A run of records
★ ★ ★ ★ ★

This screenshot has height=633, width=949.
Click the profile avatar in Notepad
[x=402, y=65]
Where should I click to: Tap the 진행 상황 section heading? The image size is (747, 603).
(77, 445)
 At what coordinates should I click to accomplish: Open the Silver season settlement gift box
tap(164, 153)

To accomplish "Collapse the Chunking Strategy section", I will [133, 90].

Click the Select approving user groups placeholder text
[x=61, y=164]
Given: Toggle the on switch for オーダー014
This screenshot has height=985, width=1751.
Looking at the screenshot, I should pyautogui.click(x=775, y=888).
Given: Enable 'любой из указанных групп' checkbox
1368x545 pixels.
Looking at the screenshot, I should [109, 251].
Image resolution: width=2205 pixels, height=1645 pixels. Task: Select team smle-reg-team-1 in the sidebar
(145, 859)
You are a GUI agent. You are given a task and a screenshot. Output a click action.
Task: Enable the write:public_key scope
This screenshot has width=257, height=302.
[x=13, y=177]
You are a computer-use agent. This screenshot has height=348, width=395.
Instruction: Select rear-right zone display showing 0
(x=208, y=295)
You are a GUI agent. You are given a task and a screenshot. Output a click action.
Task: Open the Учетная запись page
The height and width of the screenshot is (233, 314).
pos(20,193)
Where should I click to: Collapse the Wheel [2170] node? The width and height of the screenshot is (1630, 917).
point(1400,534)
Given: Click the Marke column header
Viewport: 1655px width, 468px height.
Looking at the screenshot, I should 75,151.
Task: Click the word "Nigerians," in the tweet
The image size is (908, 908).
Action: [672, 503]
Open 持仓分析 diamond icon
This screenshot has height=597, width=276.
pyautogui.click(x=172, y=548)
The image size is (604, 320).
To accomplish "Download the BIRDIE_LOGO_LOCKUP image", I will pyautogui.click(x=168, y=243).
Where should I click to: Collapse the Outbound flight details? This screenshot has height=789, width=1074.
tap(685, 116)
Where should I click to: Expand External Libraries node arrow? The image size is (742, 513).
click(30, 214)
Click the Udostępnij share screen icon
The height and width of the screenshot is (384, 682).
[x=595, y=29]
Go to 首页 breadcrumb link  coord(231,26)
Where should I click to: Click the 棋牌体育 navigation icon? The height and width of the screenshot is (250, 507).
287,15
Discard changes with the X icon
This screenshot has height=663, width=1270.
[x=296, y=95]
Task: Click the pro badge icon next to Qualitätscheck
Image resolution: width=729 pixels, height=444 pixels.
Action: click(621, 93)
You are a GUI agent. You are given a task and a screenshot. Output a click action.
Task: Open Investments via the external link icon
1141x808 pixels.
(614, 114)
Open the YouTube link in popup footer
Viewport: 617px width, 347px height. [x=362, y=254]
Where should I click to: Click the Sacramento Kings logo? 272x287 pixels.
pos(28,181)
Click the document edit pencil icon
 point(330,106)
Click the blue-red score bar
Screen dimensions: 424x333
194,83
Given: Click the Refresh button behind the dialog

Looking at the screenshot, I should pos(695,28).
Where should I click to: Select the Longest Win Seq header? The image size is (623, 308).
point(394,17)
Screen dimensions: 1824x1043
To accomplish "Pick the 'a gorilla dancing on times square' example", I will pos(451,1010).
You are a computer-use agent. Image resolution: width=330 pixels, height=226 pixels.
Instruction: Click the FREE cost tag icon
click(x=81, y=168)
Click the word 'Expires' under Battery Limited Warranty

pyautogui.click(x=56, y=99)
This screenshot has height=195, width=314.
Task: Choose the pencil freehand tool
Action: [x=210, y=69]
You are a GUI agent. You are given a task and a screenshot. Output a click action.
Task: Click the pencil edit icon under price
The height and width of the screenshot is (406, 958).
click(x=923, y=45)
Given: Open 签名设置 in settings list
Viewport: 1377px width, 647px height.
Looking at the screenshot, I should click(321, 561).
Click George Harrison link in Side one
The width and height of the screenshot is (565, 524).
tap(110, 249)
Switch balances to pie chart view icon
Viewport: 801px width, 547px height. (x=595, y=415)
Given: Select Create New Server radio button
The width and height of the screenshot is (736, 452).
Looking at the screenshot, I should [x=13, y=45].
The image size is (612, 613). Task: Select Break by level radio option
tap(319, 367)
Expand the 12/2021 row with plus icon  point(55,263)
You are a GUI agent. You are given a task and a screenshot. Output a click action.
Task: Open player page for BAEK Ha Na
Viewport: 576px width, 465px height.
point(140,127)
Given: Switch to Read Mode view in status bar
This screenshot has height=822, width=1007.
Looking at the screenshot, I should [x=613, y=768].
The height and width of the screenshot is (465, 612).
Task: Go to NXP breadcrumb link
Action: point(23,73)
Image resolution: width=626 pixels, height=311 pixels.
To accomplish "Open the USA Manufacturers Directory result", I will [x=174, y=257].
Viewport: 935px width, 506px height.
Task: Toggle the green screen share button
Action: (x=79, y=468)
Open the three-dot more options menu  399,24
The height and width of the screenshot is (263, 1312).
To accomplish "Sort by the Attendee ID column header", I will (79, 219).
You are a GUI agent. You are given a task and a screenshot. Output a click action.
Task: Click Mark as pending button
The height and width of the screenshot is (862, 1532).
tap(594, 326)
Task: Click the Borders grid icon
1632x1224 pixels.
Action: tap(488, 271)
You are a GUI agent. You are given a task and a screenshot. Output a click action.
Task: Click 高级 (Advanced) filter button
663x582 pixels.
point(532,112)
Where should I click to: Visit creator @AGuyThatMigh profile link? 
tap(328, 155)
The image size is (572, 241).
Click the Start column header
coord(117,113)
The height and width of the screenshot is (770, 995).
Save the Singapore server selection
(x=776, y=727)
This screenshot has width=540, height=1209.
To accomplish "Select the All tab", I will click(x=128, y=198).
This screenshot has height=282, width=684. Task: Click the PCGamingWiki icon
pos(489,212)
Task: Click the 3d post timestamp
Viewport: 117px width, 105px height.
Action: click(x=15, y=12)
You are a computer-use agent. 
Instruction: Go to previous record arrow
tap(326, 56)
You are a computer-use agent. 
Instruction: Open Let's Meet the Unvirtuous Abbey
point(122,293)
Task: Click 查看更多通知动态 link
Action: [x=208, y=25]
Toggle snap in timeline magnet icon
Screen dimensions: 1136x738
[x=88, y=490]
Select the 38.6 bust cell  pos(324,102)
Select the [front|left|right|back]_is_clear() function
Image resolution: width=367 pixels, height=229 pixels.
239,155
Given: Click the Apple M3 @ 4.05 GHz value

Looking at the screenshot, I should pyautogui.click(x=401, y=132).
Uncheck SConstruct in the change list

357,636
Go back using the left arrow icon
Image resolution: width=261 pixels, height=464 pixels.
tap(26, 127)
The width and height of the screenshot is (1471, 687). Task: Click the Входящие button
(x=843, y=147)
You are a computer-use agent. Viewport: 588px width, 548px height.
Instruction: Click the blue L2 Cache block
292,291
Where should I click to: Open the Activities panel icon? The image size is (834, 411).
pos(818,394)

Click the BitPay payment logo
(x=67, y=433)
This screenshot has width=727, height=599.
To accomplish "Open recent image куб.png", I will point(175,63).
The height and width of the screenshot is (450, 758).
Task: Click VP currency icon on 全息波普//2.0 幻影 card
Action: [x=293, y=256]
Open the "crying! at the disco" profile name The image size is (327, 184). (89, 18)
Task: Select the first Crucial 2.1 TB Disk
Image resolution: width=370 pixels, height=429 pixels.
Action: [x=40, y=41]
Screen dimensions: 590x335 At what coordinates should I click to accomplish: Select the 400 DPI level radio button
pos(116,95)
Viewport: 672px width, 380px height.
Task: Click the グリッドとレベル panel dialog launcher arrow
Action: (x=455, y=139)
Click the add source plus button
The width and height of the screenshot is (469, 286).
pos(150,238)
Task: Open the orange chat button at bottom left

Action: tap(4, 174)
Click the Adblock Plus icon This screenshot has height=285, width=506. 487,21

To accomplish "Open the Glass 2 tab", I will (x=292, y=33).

★ ★ ★ ★ ★

Return the lines between the one holding "The height and width of the screenshot is (263, 1312)." and the one holding "tap(328, 155)", inclusive, repeated word for word.

— COMPLETE ANSWER —
The height and width of the screenshot is (263, 1312).
To accomplish "Sort by the Attendee ID column header", I will (79, 219).
You are a GUI agent. You are given a task and a screenshot. Output a click action.
Task: Click Mark as pending button
The height and width of the screenshot is (862, 1532).
tap(594, 326)
Task: Click the Borders grid icon
1632x1224 pixels.
Action: tap(488, 271)
You are a GUI agent. You are given a task and a screenshot. Output a click action.
Task: Click 高级 (Advanced) filter button
663x582 pixels.
point(532,112)
Where should I click to: Visit creator @AGuyThatMigh profile link? 
tap(328, 155)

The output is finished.